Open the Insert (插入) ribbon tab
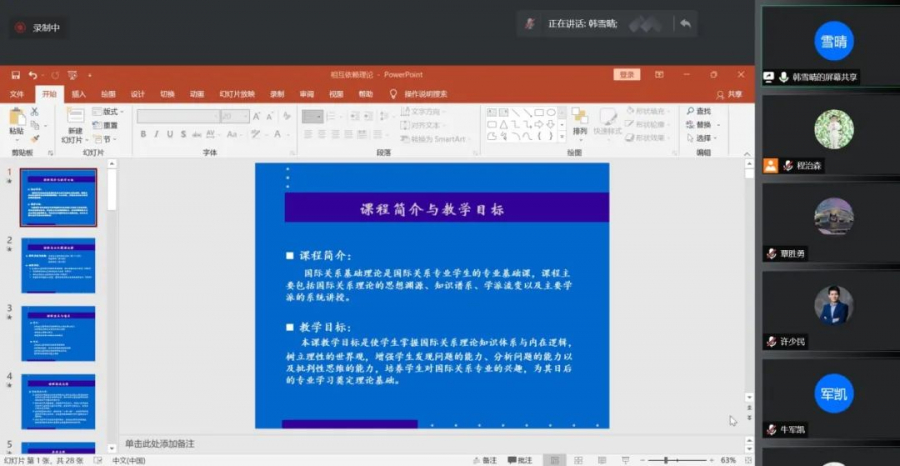click(78, 94)
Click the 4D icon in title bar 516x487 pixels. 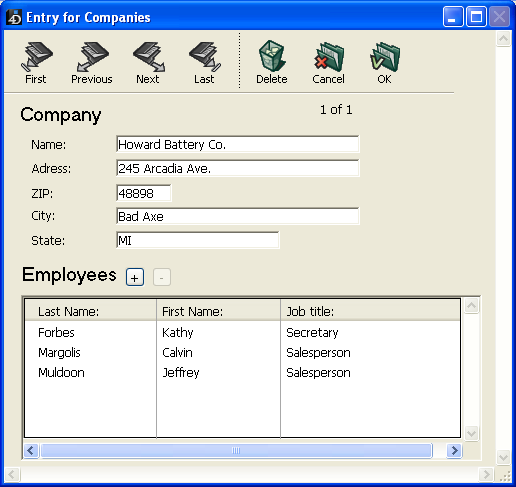[x=14, y=17]
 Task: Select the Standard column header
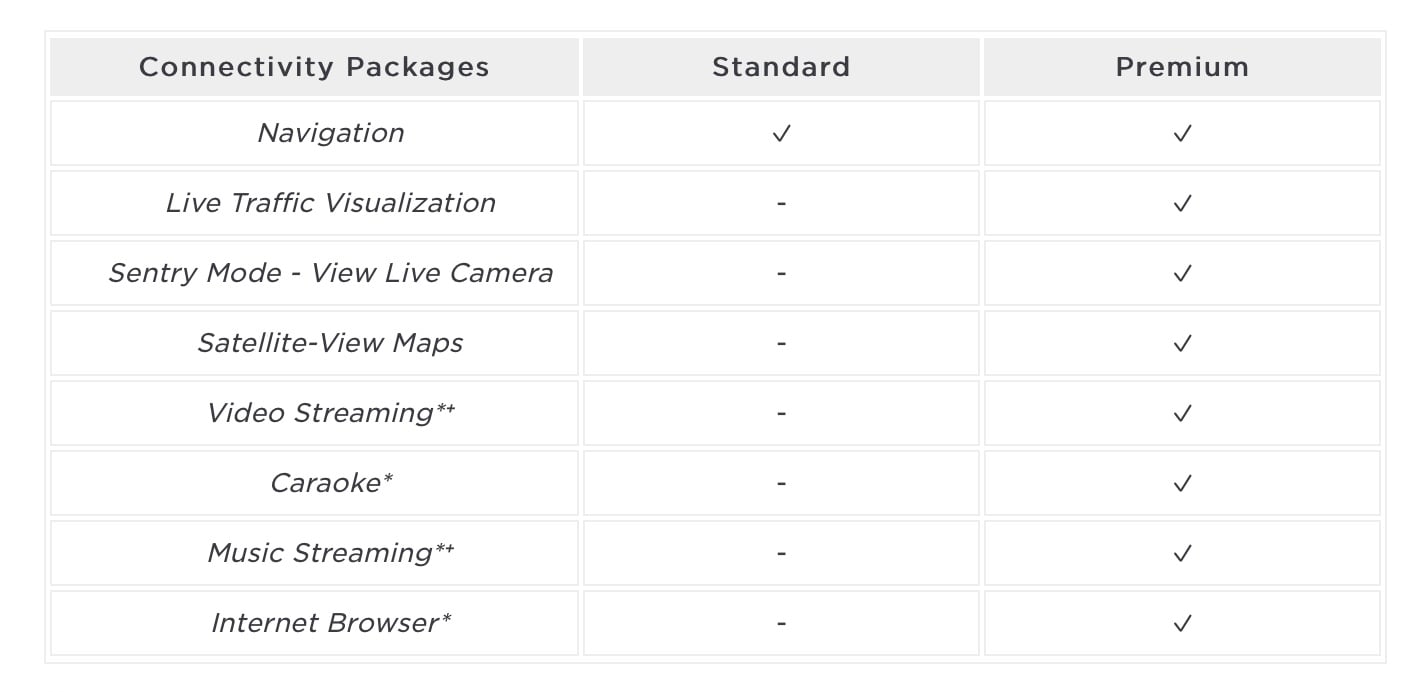pyautogui.click(x=781, y=67)

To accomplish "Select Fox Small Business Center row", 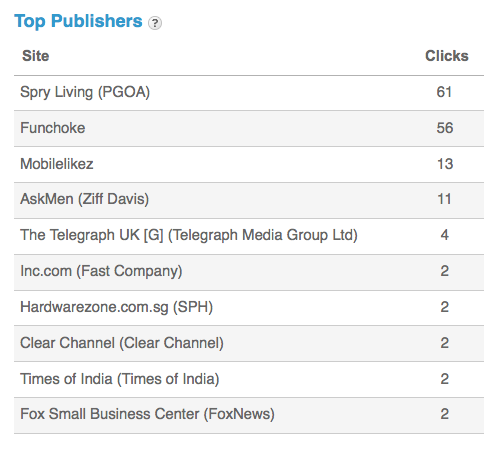I will tap(249, 415).
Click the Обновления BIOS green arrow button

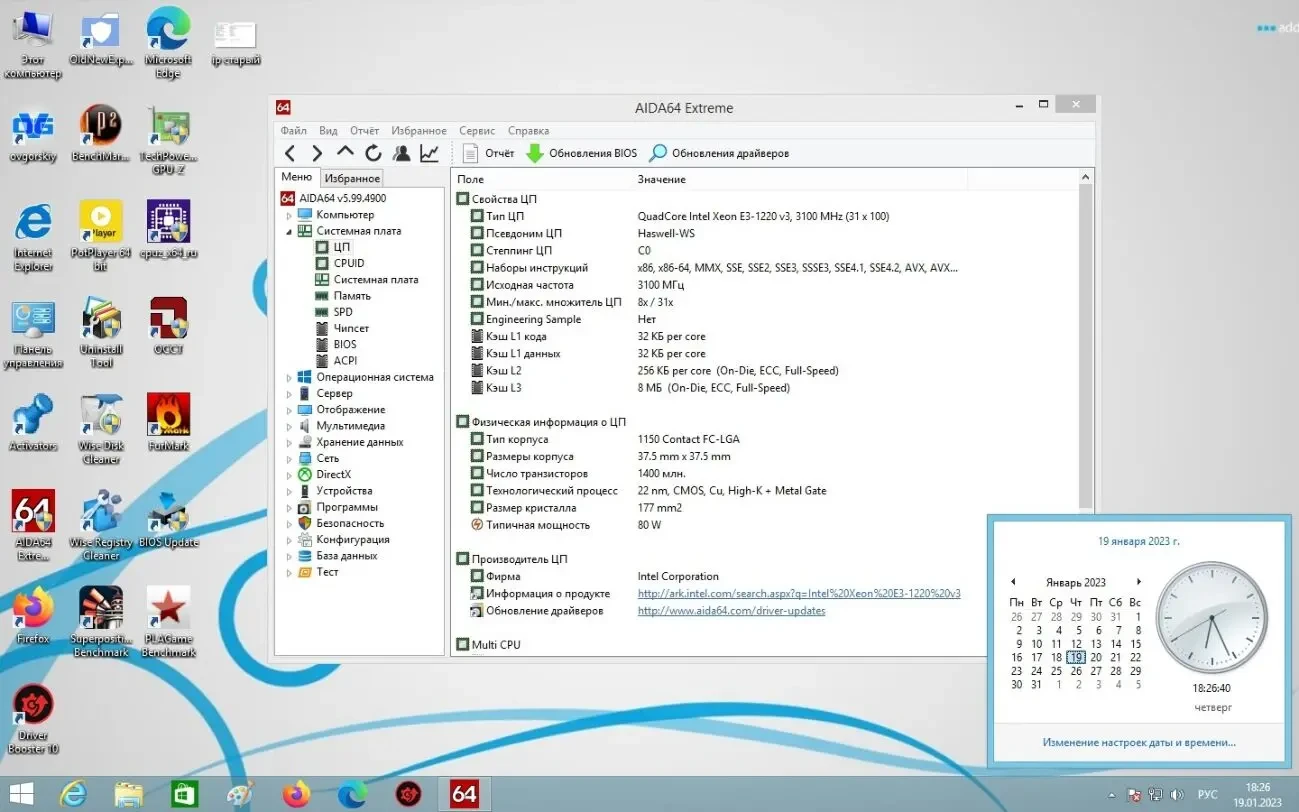[581, 153]
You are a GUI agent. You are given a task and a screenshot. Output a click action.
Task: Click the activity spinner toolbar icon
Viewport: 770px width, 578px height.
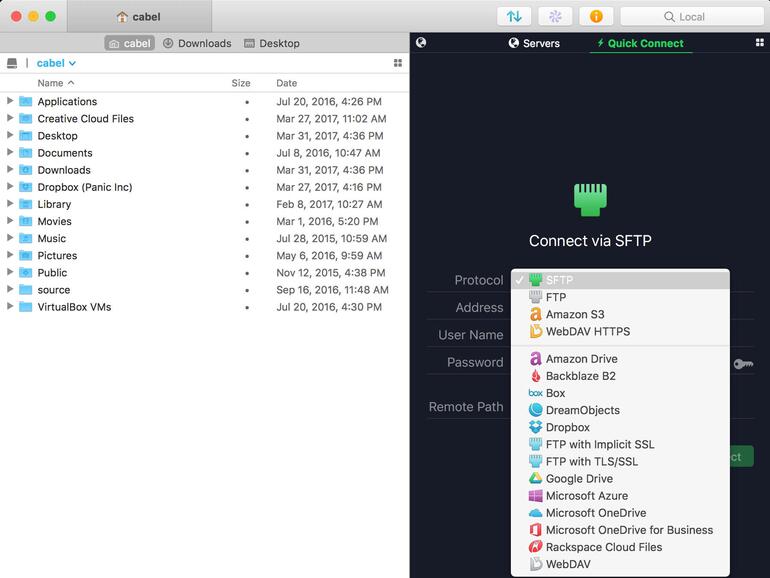coord(555,16)
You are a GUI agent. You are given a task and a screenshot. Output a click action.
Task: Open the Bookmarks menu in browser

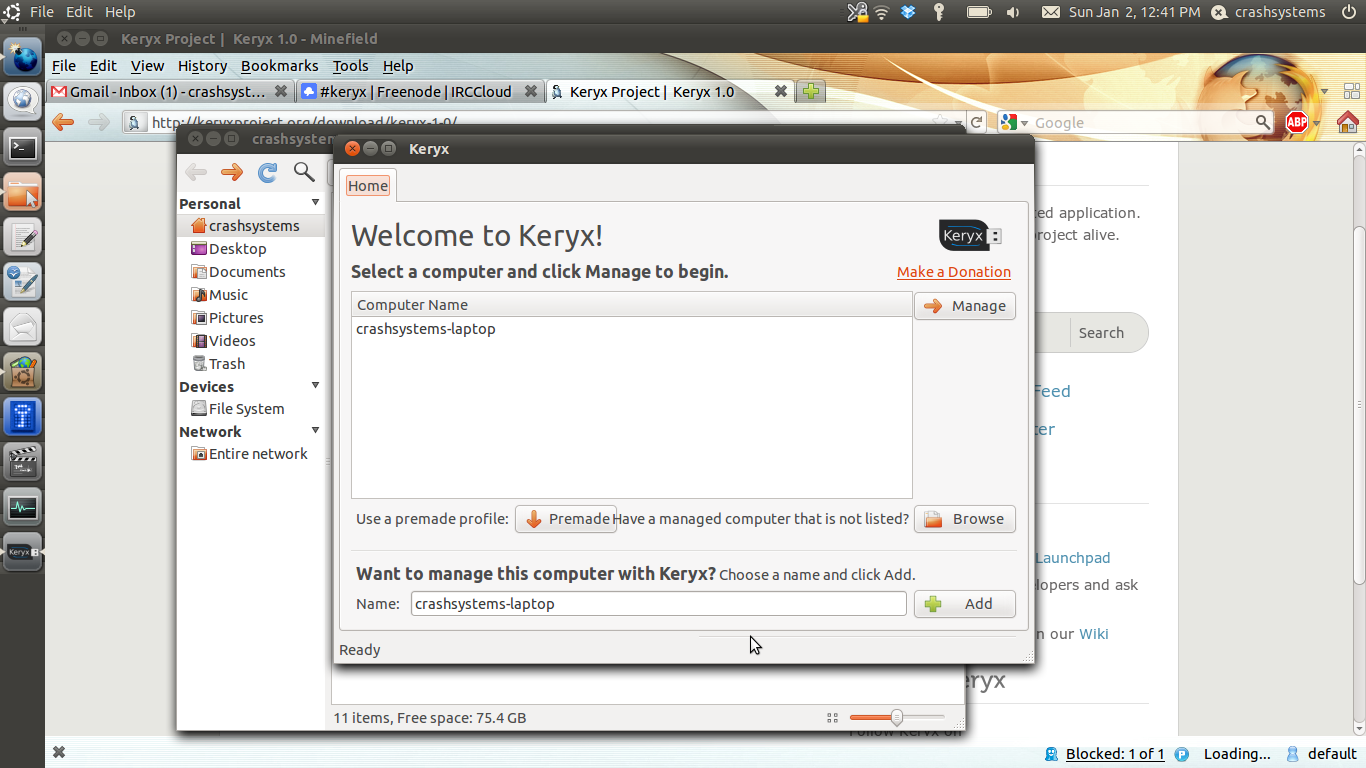[x=279, y=66]
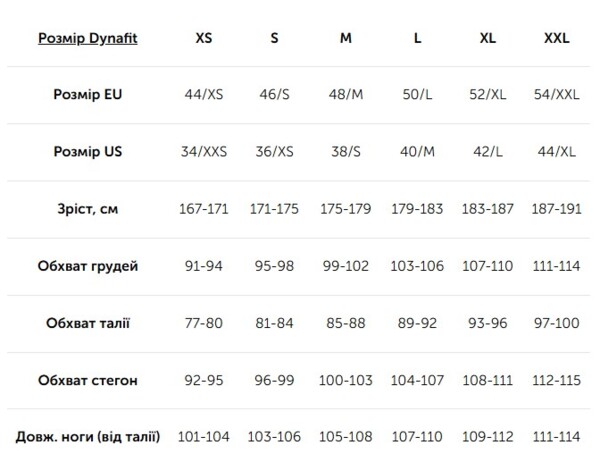The width and height of the screenshot is (600, 462).
Task: Select the XL size column header
Action: (x=488, y=38)
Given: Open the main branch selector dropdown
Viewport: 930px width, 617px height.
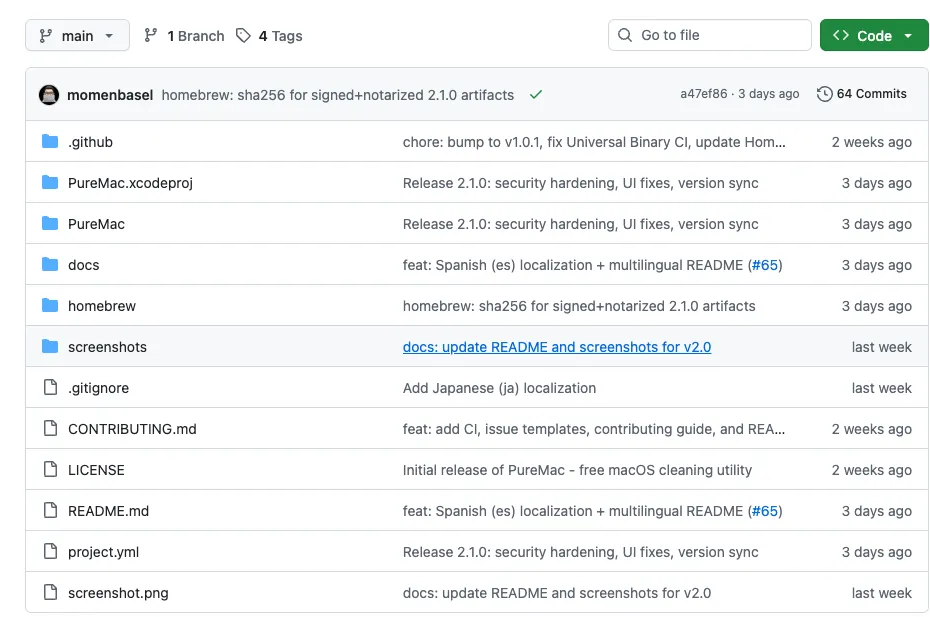Looking at the screenshot, I should (77, 36).
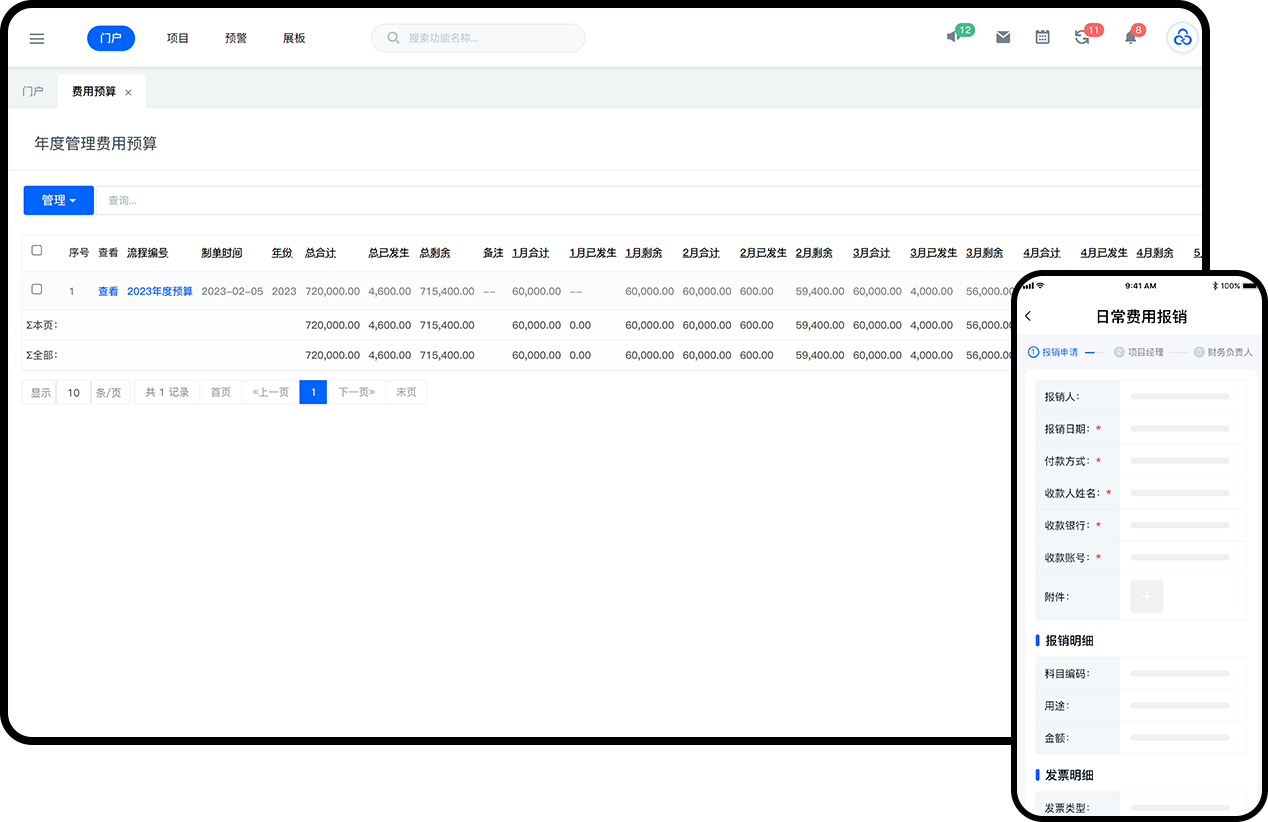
+--
Exercise aim: Reproduce the data starting at the line containing "Click the Обновления BIOS green arrow button" and ending at the line containing "coord(555,16)", switching "toolbar" to "status bar" and leaving everything else unchanged. Leave the pictures out of your answer.

Final result:
Click the Обновления BIOS green arrow button

[581, 153]
You are a GUI agent. You are given a task and a screenshot. Output a click action.
Task: Click the activity spinner status bar icon
Viewport: 770px width, 578px height.
coord(555,16)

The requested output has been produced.